Waugh was, of course, wrong in his assertion that Peak XV did not have a local name. But the matter of a local Nepali name bothered Koirala equally. He wrote: ‘I remembered [during the talks with Mao], or someone had reminded me, that it was known as “Sagarmatha”, suggesting the name hadn’t been popular in Nepal until then.’ The name ‘Sagarmatha’ – meaning ‘head in the sky’ – had been given to the peak by a Nepali historian only two decades earlier, after a dubious etymological interpretation and unclear sources. But coming at a time when the current of Nepali nationalism was rising, ‘Sagarmatha’ became ensconced as the Nepali name for the peak.

To each their own Everest

When Everest was named, the British Empire was at the peak of its power in the subcontinent. Alpine mountaineering as a sport was yet to arrive in the Himalayas, but within the next 50 years, Everest would come to represent the last frontier of adventure sport, spurred on by Viceroy Lord Curzon’s 1899 comment: ‘I have always regarded it as a reproach that having the tallest…mountains in the world on the borders of British…territory, we have for the last twenty years equipped no scientific expedition and done practically nothing to explore them. I should like to see a thoroughly competent party sent out to ascend or attempt the ascent of Kangchenjunga or Mt Everest’. When Everest was finally ‘conquered’ in May 1953, the British press regarded it as a triumph of the fading Empire. ‘A Nation that can still produce men who climb to the top of Everest…is certainly not lacking in imagination and flair’, wrote the Spectator, while another magazine called the ascent ‘a message to the world that strength and courage lived on in the British stock’.
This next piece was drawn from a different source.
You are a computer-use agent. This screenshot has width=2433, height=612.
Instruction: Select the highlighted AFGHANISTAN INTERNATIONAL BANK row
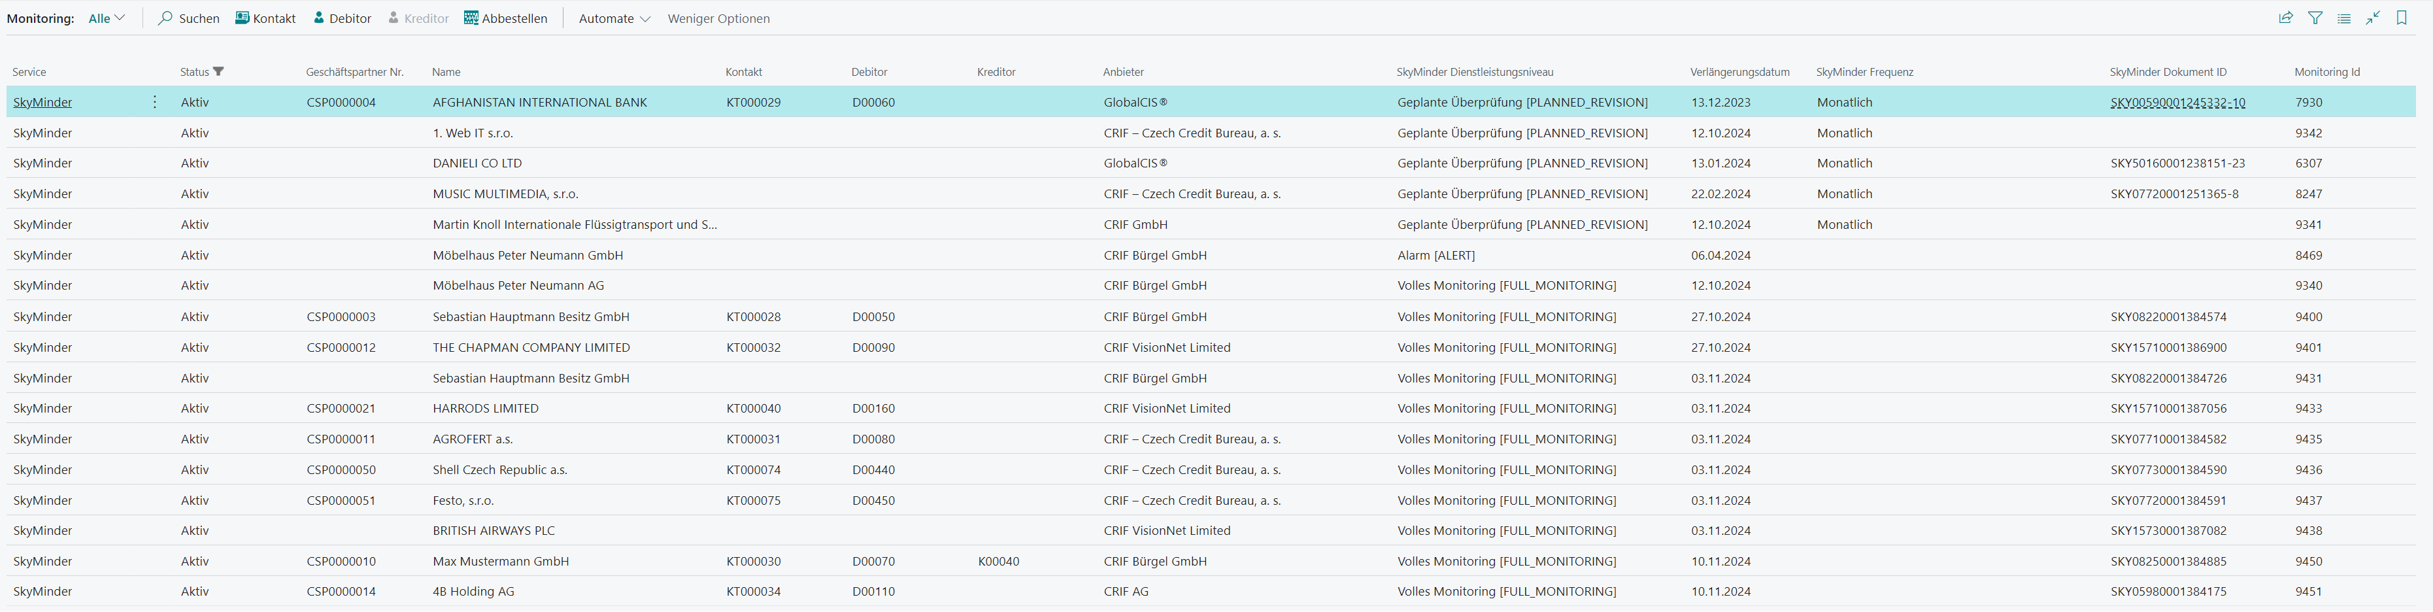(x=538, y=102)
For Nepal, while the world’s highest peak is a lucrative attraction – with climbing fees at USD 11,000, and expeditions often costing upwards of USD 50,000 per person – and represents the apogee of tourism in the country, the agreement to jointly declare the new height was a blow to its own Department of Survey, which had been measuring the peak separately. The two countries had earlier disagreed on the height of the peak. The announcement, made during Xi Jinping’s October 2019 visit, also revealed Nepal’s willingness to accede to the Chinese in the larger bilateral relationship.

China’s attempts to shape the narrative around Everest is both a response to what it perceives as the ‘century of humiliation’ of the past, and its great power aspirations in the present. But above all it is a question of prestige,  having the world’s highest peak within its borders. As Mao told the Nepali delegation in 1960: ‘If all of it is given to you, sentimentally we shall feel sorry. If all of it is given to us, sentimentally you will feel sorry… The United States, the Soviet Union, and India have no mountain of this height. Only our two countries have.’